Investigational Medicinal Products - QP Module

Course overview

All QPs need to understand the different Good Manufacturing Practice (GMP) requirements for commercial and Investigational Medicinal Products (IMPs), and the unique additional GMP requirements for IMPs. This two day interactive course examines the EU legislation relevant to the manufacture, control and supply of IMPs. It provides practical guidance on the major differences in the GMP requirements between IMPs and commercial products, and the unique areas that QPs need to consider when releasing IMPs e.g. packaging and labelling processes and control.

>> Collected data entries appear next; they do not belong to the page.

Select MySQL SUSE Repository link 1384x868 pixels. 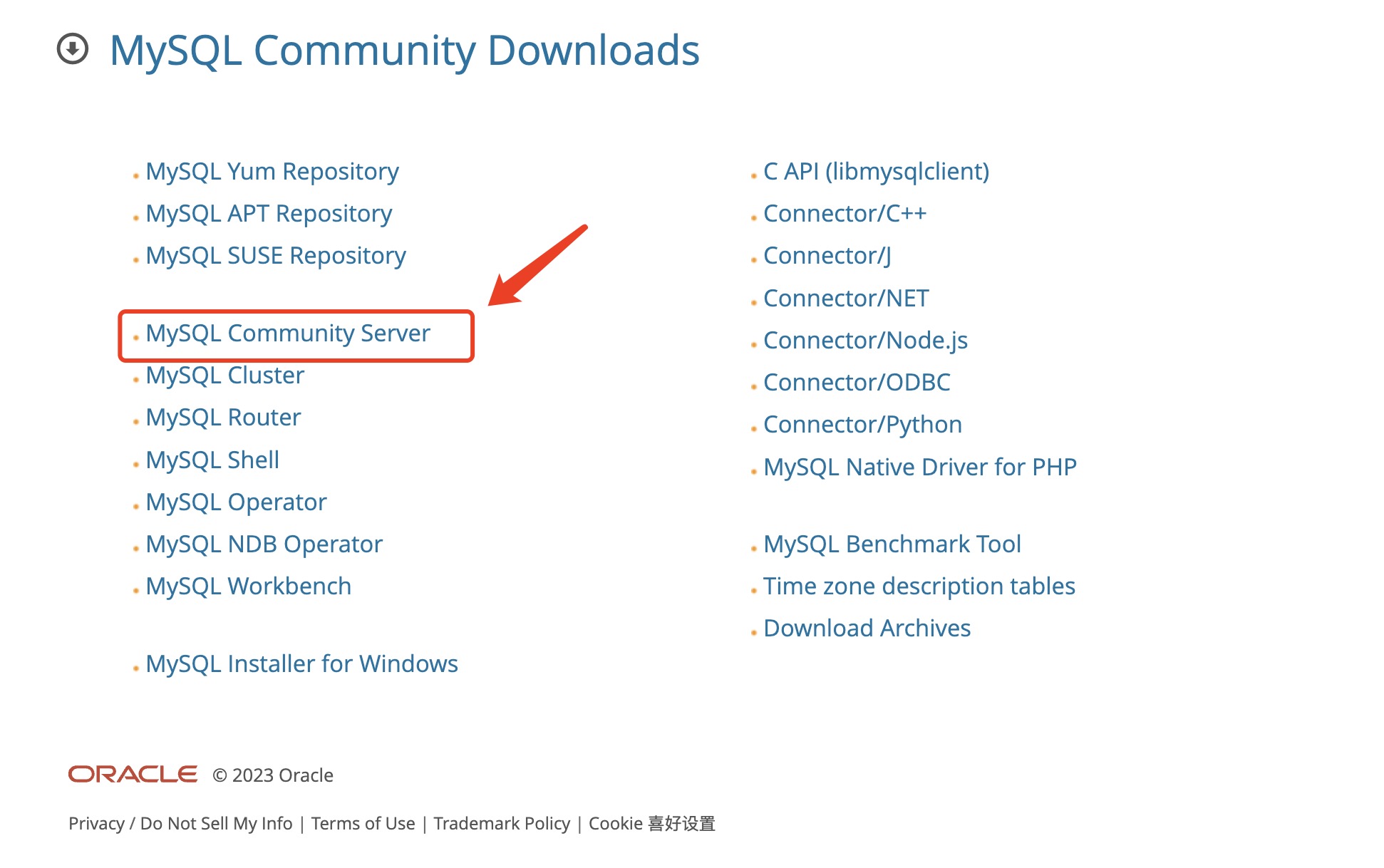click(x=275, y=256)
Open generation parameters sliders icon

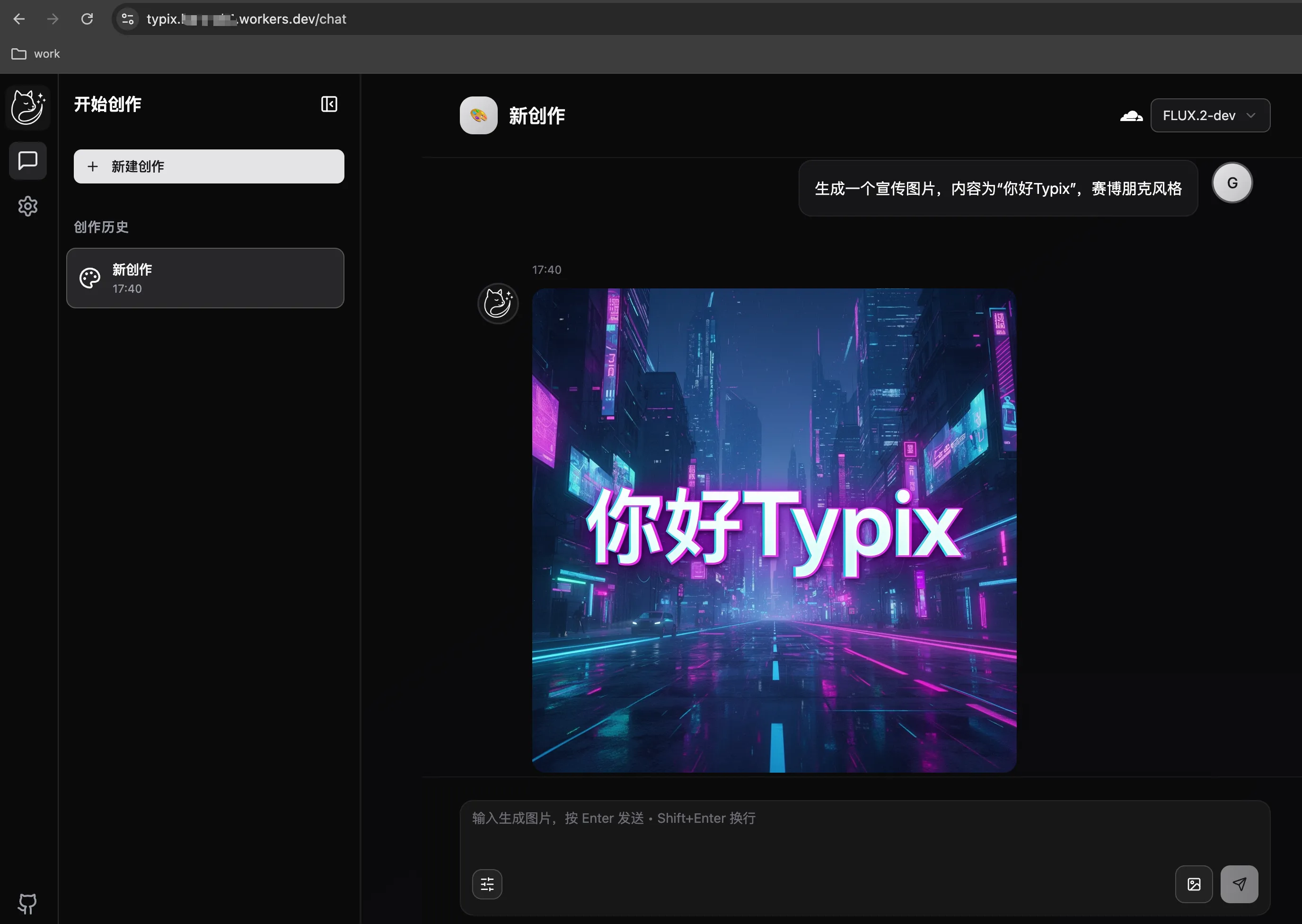(x=487, y=884)
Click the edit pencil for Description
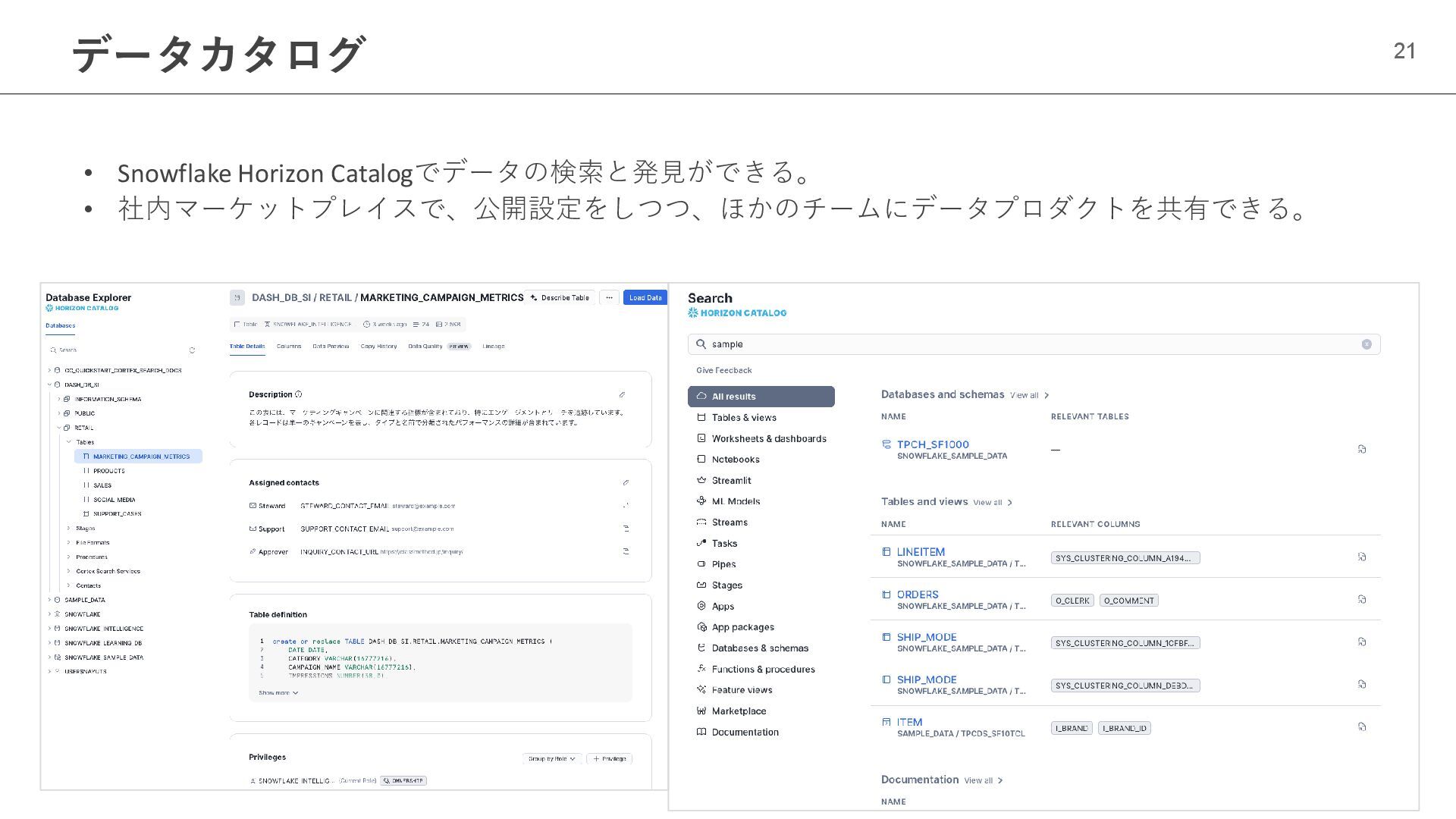 point(622,394)
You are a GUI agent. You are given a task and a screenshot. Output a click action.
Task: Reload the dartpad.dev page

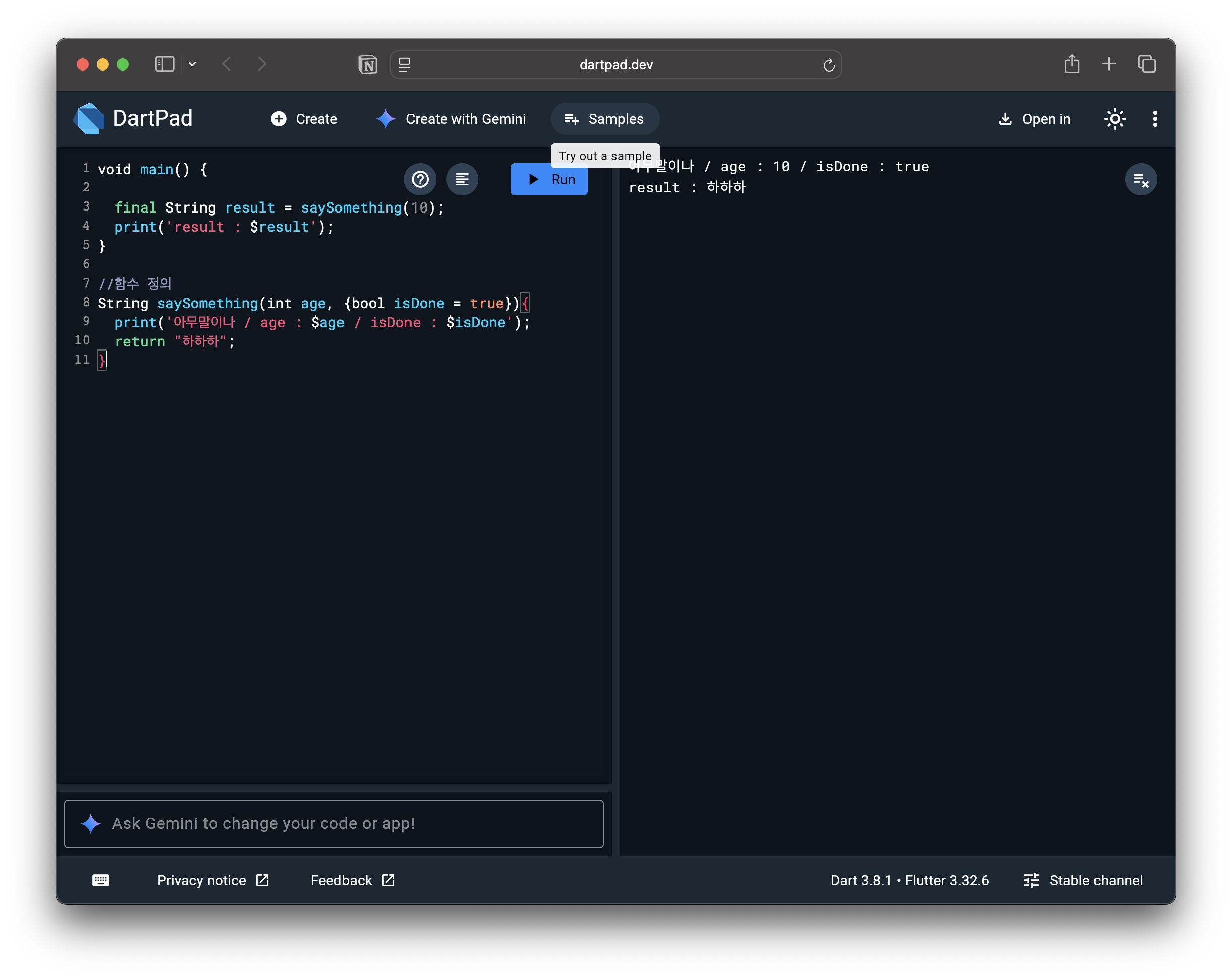pyautogui.click(x=829, y=65)
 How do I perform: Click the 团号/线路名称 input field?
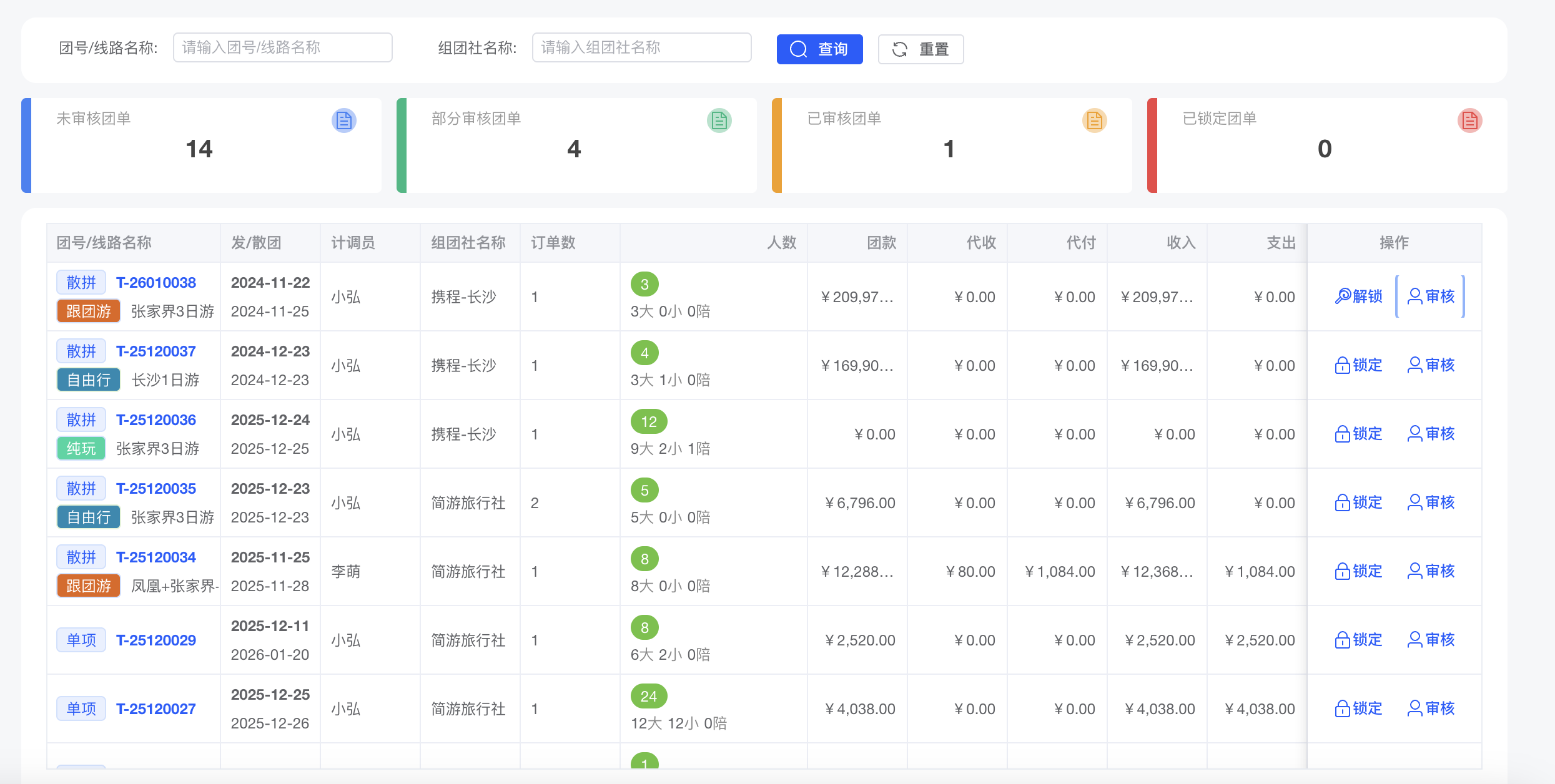point(282,47)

Delegates will also benefit from the opportunity to learn about the principles of Good Clinical and Good Laboratory Practice, and how these relate to GMP for IMPs.

The course includes the following topics and reinforced using group exercises:

Day 1

• Methods and Equipment including Virtual Tour of Chemical facilities
• Methods and Equipment for Bio APIs
• GMP Requirements for API’s-Eudralex Vol 4
• GMP Requirements FMD and GDP
• GMP Requirements ICH and Impurities
• MCQ on Part II

Day 2

• Registration Aspects including QP declaration
• Laboratory Controls
• Process validation overview
• Cleaning validation overview
• Understanding the Supply Chain and QP Responsibilities
• The Control of API Packaging Materials
• API Audit Situations

Prerequisites

The course is ideally suited for those wishing to ensure they have sufficient awareness of the specific nature of IMPs and the challenges facing the QP, and is suitable for QPs, Production and QA Staff working in IMP manufacture and supply.